Our final focus for the year — and this is a big one — is thinking more deeply about what editors need from a CMS, and how we can make it easier for developers to configure for their editors. Our end-goal here is bridging the ‘imagination gap’ — the space between what an editor can imagine being on the page, and the preview of the page itself.

  • To this end we’ll be investigating live editing of data files, which could bring the same magical experience as live-rendered page building to things like CSS variables.

  • We’re also excited about helping teams of editors collaborate more closely by reviewing and commenting on each other’s work, and co-authoring commits.

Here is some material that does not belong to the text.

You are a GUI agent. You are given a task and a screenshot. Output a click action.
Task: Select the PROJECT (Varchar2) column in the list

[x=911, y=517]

Features for everyone: freelance devs, agencies, and enterprise

New features for CloudCannon’s CMS, whatever they are, mean that everyone wins. We’re guided by this principle, so we tend to find the engineering bandwidth to address support or feature requests from any CloudCannon customers, regardless of the plan they’re on — whether it’s migration from another CMS, adding support for new DAMs, or something entirely new.

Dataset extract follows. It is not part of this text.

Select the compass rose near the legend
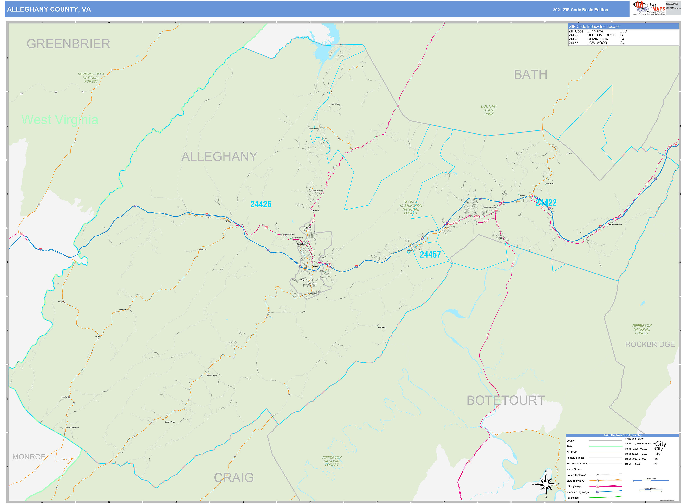 tap(546, 484)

The CloudCannon API and our vision for 2023

With our API, coming in 2023, developers will be able to work a lot more efficiently in their local environment, automate more tasks, and validate their configuration before pushing.

We’re aiming at a shared CloudCannon experience — from developer to non-developer to commenter to reviewer — where everyone can view the version of their website that they're happiest with. Developers can use their preferred text editor, technical editors or documentation teams can work in Markdown or any other view they like, marketing or legal teams can review content in a user-friendly interface, and everyone is still working on the same files.

The power of this vision is enabled by the site content and static site generator being together, with CloudCannon connecting everything. We’d see more image processing, more cropping, more integrations with useful tools. Imagine having a DAM that’s connected to Canva, Figma, or Unsplash, or bringing other external data sources to your static site.

Taking this a step further: CloudCannon will be able to start making informed suggestions about what users should do next — not just an SEO tool, or a broken link checker, but a deep link to the CloudCannon editor to fix the issue.

Ultimately, we want our users to be able to publish with confidence. Everything we’re already working on — and everything we have planned to work on throughout 2023 — will help make all the people who work on a static site feel more comfortable, and work more efficiently.

How will we get there? By carefully scoping out new features. By building in configurability and flexibility at every step. And by talking to our users.

Our thanks to everyone who has discussed their feature requests with us, and we look forward to talking to you more over the coming months.